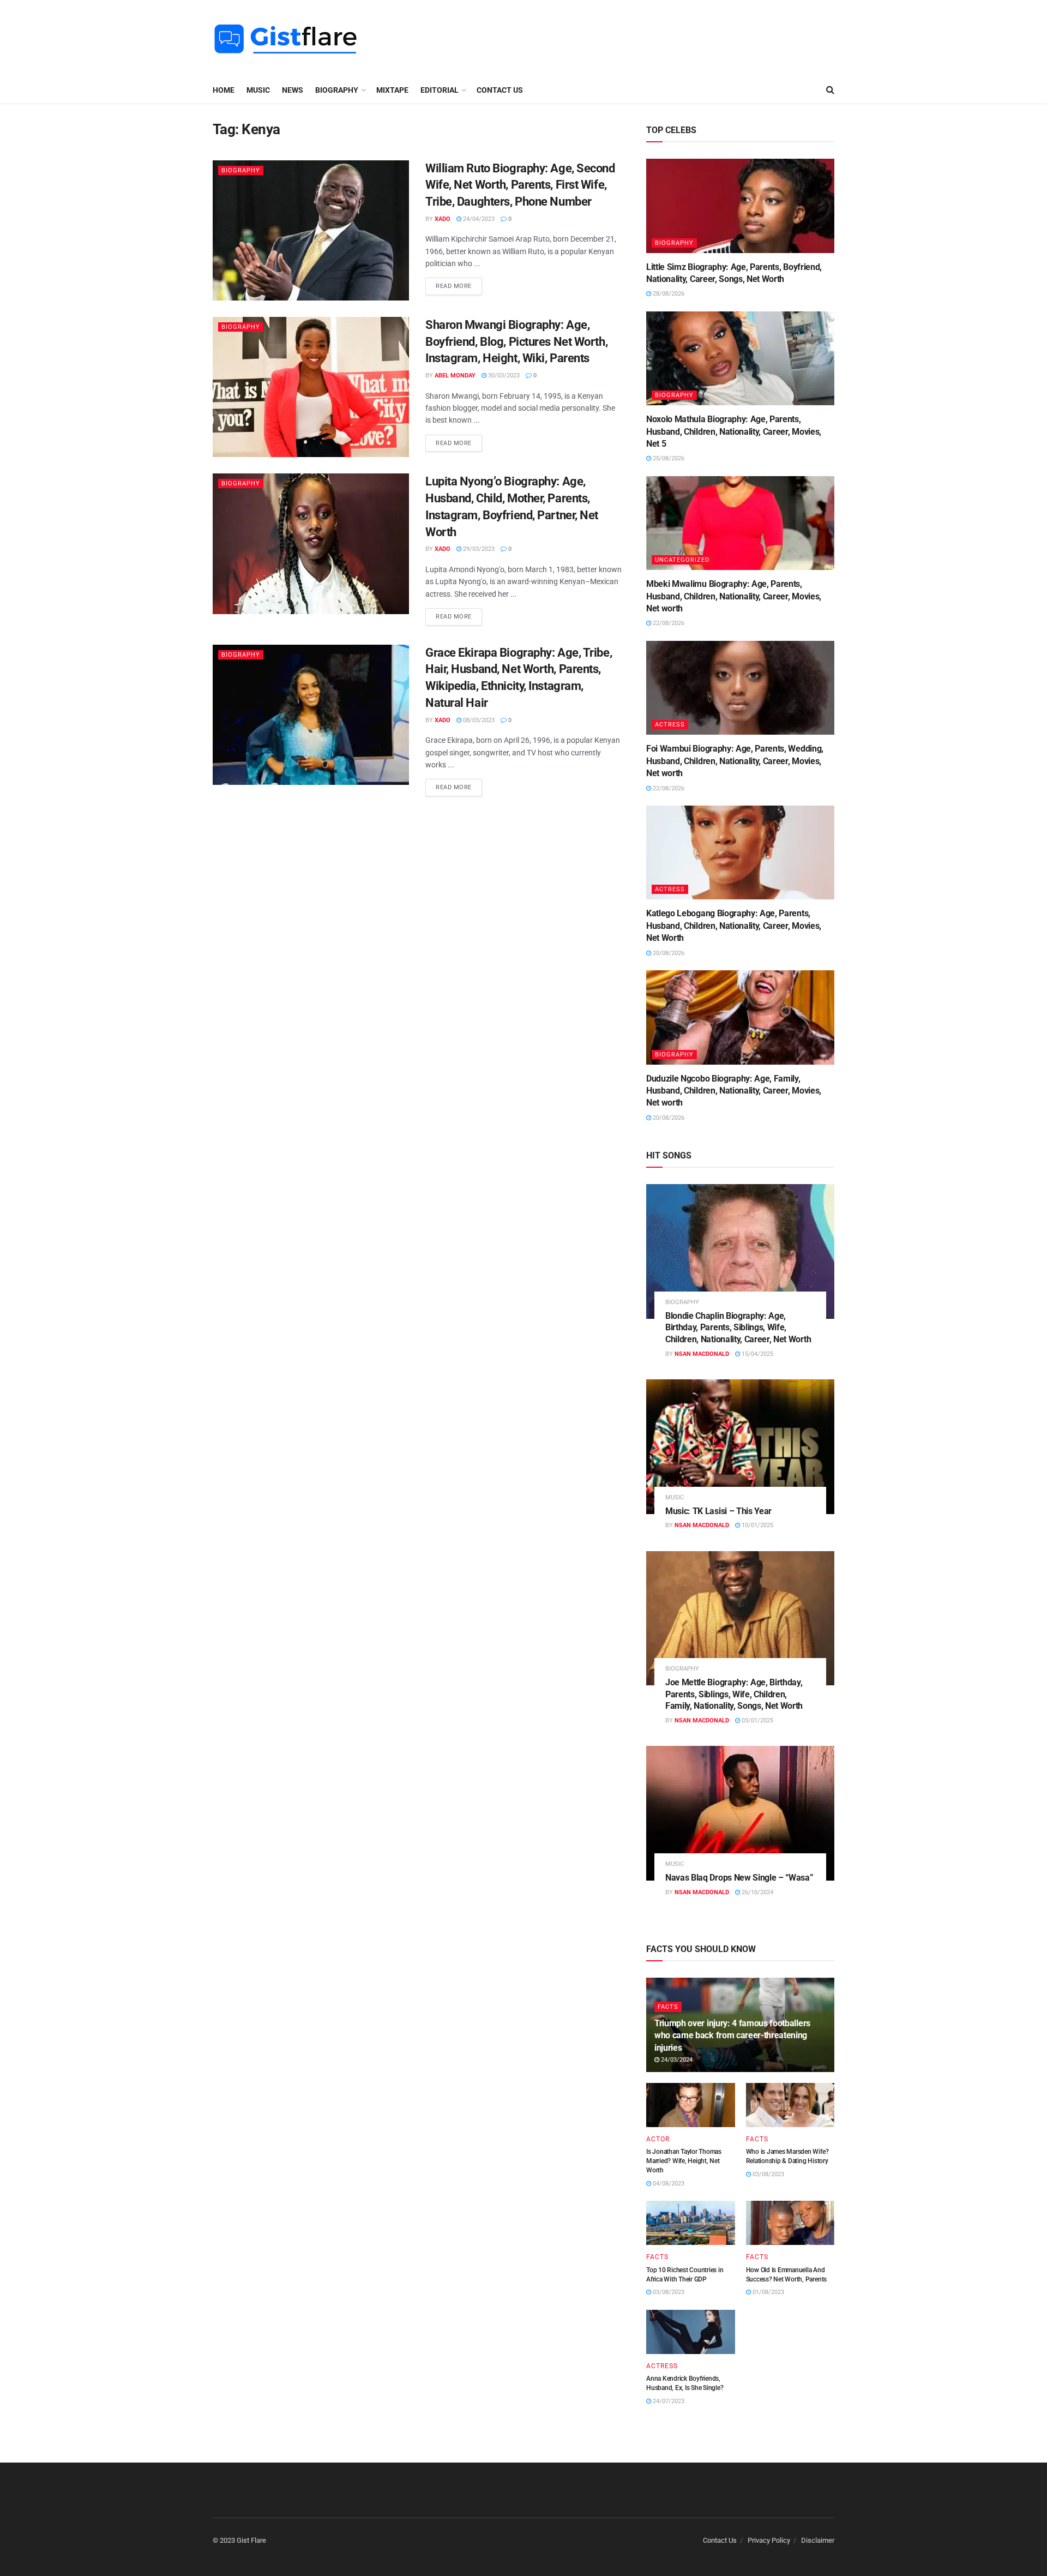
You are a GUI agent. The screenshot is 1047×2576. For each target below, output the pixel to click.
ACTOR (658, 2139)
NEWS (292, 90)
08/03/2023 (478, 720)
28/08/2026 (667, 293)
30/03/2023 (503, 375)
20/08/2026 (667, 953)
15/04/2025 (756, 1354)
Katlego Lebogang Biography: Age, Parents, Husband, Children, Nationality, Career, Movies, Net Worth (733, 925)
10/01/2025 (756, 1525)
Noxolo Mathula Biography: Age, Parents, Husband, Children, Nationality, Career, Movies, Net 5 (733, 431)
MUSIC (258, 90)
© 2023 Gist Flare (239, 2540)
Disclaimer (817, 2540)
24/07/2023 (667, 2401)
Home (223, 90)
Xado (442, 219)
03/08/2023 (767, 2174)
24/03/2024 (676, 2059)
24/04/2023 (478, 219)
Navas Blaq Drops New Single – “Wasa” (739, 1877)
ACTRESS (670, 724)
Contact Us (500, 90)
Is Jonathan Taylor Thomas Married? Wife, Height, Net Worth (683, 2161)
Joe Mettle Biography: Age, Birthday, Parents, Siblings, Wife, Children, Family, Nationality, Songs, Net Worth (734, 1694)
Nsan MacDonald (702, 1354)
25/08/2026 (667, 458)
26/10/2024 (756, 1892)
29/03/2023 (478, 549)
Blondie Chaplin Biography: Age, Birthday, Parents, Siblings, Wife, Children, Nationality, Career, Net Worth (738, 1327)
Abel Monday (455, 375)
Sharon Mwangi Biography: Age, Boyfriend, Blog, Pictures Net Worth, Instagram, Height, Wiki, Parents (516, 341)
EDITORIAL (439, 90)
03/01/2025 (756, 1720)
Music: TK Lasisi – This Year (718, 1511)
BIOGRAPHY (336, 90)
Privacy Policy (769, 2540)
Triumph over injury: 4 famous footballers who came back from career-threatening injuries (732, 2035)
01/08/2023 (767, 2292)
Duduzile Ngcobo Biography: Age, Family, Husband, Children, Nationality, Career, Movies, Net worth (733, 1090)
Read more (454, 286)
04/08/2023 (667, 2183)
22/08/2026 (667, 623)
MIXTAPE (392, 90)
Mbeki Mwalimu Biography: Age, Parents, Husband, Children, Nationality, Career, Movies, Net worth (733, 596)
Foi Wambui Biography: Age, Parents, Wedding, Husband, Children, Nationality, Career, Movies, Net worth (734, 760)
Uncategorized (682, 559)
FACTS (668, 2006)
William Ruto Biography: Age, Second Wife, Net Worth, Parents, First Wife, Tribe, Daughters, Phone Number (520, 185)
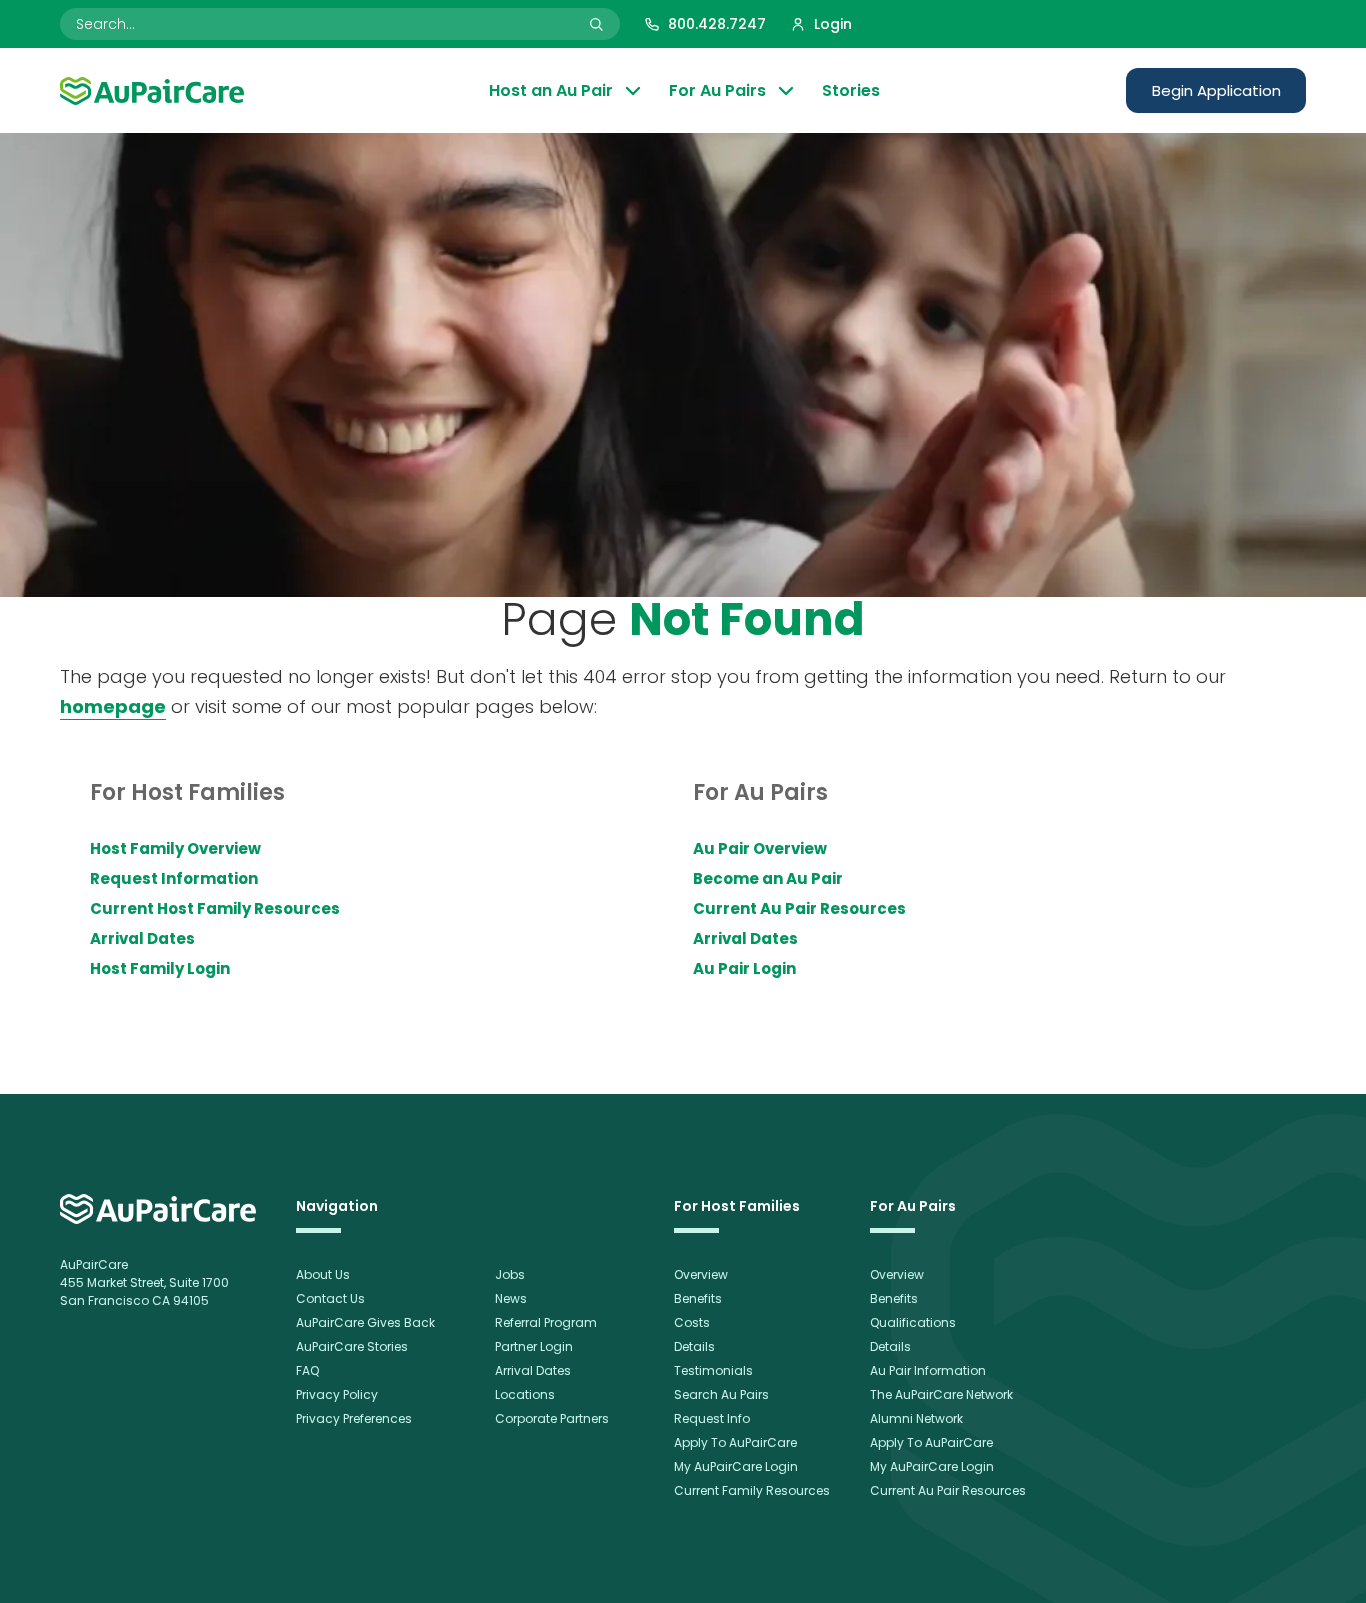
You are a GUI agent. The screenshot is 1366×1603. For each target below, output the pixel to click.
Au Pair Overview (760, 848)
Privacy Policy (337, 1394)
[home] (158, 1209)
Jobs (510, 1274)
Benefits (698, 1298)
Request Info (712, 1418)
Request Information (174, 878)
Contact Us (330, 1298)
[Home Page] (152, 91)
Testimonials (713, 1370)
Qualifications (913, 1322)
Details (694, 1346)
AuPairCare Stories (352, 1346)
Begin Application (1216, 90)
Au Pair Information (928, 1370)
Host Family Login (160, 968)
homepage (113, 706)
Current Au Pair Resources (799, 908)
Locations (525, 1394)
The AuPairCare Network (941, 1394)
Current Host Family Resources (215, 908)
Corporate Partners (552, 1418)
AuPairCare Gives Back (365, 1322)
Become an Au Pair (768, 878)
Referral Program (546, 1322)
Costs (692, 1322)
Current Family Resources (752, 1490)
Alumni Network (916, 1418)
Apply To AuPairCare (735, 1442)
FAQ (307, 1370)
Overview (701, 1274)
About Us (323, 1274)
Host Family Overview (175, 848)
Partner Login (534, 1346)
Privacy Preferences (354, 1418)
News (511, 1298)
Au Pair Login (744, 968)
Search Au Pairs (721, 1394)
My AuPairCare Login (736, 1466)
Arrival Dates (142, 938)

▶ **Exercise prompt**
Copy out all lines of the material containing the word "screenshot".

▶ **Solution below**
You are a GUI agent. The screenshot is 1047×2576. For each target below, output the pixel to click.
You are a GUI agent. The screenshot is 1366×1603. For each target below, output the pixel to click.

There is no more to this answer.